Le gouvernement ghanéen s’apprête à opérer un tournant stratégique dans le secteur du cacao, pilier historique de son économie. Objectif : redonner au cacao son rôle de moteur de l’économie nationale tout en restructurant une filière affaiblie. Il s’agit ainsi d’une ambition qui vise à restaurer la production à 1 million de tonnes métriques en misant sur des plantations à grande échelle. Dans une déclaration qui marque un changement de cap ambitieux pour le secteur agricole, le ministre ghanéen des Finances, Dr Cassiel Ato Forson, a annoncé l’acquisition prochaine de 200 000 hectares de terres destinées à la culture du cacao. Cette initiative, portée par le Ghana Cocoa Board (COCOBOD) sous la supervision directe du ministère des Finances, vise à enrayer la chute spectaculaire de la production nationale, passée de plus d’un million de tonnes métriques à environ 500 000 tonnes au cours des dernières campagnes.
S’exprimant lors de l’installation du nouveau conseil d’administration de COCOBOD, désormais fort de onze membres, le Dr Forson qui en fait désormais partie en vertu d’une récente réforme législative a insisté sur l’urgence d’interventions structurelles fortes : « Le cacao a toujours été le pilier de notre économie, et cela ne doit pas changer », ajoutant que le ralentissement de la production et de la stabilité financière, qu’il qualifie d’inquiétant, est le résultat d’une mauvaise gestion massive ces dernières années. Et de marteler : « Il est temps d’agir avec détermination ».

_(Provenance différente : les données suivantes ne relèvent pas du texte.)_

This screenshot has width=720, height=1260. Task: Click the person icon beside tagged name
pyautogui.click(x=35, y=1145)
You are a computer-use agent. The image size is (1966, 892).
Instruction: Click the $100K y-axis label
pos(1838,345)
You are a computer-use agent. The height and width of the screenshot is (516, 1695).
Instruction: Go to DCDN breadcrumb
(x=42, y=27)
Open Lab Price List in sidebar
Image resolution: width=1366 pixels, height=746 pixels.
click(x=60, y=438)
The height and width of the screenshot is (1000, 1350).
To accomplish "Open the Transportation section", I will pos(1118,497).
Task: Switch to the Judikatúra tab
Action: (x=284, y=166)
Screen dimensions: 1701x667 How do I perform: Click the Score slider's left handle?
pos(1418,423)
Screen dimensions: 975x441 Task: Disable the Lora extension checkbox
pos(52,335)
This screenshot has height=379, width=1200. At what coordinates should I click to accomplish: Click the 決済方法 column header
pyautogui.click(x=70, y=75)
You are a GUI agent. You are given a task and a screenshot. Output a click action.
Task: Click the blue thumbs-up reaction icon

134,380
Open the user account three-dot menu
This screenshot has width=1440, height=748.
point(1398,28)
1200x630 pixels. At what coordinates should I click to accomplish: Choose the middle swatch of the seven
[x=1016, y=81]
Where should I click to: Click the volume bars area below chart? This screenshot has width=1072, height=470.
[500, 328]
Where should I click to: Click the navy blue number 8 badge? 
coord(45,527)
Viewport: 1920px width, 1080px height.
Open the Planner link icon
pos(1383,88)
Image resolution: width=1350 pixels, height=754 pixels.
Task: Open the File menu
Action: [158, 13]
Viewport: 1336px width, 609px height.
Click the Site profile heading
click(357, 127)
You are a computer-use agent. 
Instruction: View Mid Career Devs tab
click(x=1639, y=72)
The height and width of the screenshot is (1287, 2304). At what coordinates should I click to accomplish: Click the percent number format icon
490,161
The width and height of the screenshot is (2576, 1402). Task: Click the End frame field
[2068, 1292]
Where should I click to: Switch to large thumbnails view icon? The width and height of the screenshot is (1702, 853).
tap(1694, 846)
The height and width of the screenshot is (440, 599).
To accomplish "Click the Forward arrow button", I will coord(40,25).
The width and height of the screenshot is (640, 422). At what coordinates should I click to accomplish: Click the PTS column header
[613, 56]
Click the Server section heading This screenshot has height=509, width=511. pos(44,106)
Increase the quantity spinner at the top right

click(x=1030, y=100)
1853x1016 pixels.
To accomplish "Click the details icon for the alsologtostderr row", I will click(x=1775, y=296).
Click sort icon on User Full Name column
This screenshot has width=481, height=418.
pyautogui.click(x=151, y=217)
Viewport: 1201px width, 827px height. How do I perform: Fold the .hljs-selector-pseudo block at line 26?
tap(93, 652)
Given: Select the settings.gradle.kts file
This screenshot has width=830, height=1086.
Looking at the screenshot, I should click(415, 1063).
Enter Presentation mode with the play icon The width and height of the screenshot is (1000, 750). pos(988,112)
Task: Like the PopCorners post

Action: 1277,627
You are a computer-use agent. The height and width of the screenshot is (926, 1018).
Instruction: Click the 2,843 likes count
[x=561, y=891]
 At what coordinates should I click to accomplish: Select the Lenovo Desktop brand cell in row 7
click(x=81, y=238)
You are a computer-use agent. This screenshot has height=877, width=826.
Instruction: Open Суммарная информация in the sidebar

Une stratégie agro-industrielle de reconquête
Le projet consiste à mettre en place des plantations industrielles de cacao, qui viendront compléter le travail des petits exploitants, jusqu’ici principaux acteurs de la filière. L’acquisition foncière, selon les précisions du ministre, permettra non seulement d’augmenter significativement les volumes de production, mais aussi de créer une dynamique de croissance durable, soutenue par des pratiques agricoles modernisées et des investissements ciblés. Cette décision intervient dans un contexte de détérioration généralisée des plantations, notamment dans la région occidentale du Ghana, affectées par les effets conjugués du vieillissement des cacaoyers, des maladies, du changement climatique et d’un déficit d’investissement technique. Le gouvernement promet d’accorder une attention particulière à ces zones sinistrées.
En toile de fond, la gouvernance du COCOBOD se voit également revue. Le nouveau président du conseil d’administration, Dr Samuel Ofosu Ampofo, s’est engagé à réinitialiser, réorganiser et repositionner l’institution afin d’en faire une administration performante et transparente, capable de répondre aux défis actuels du secteur.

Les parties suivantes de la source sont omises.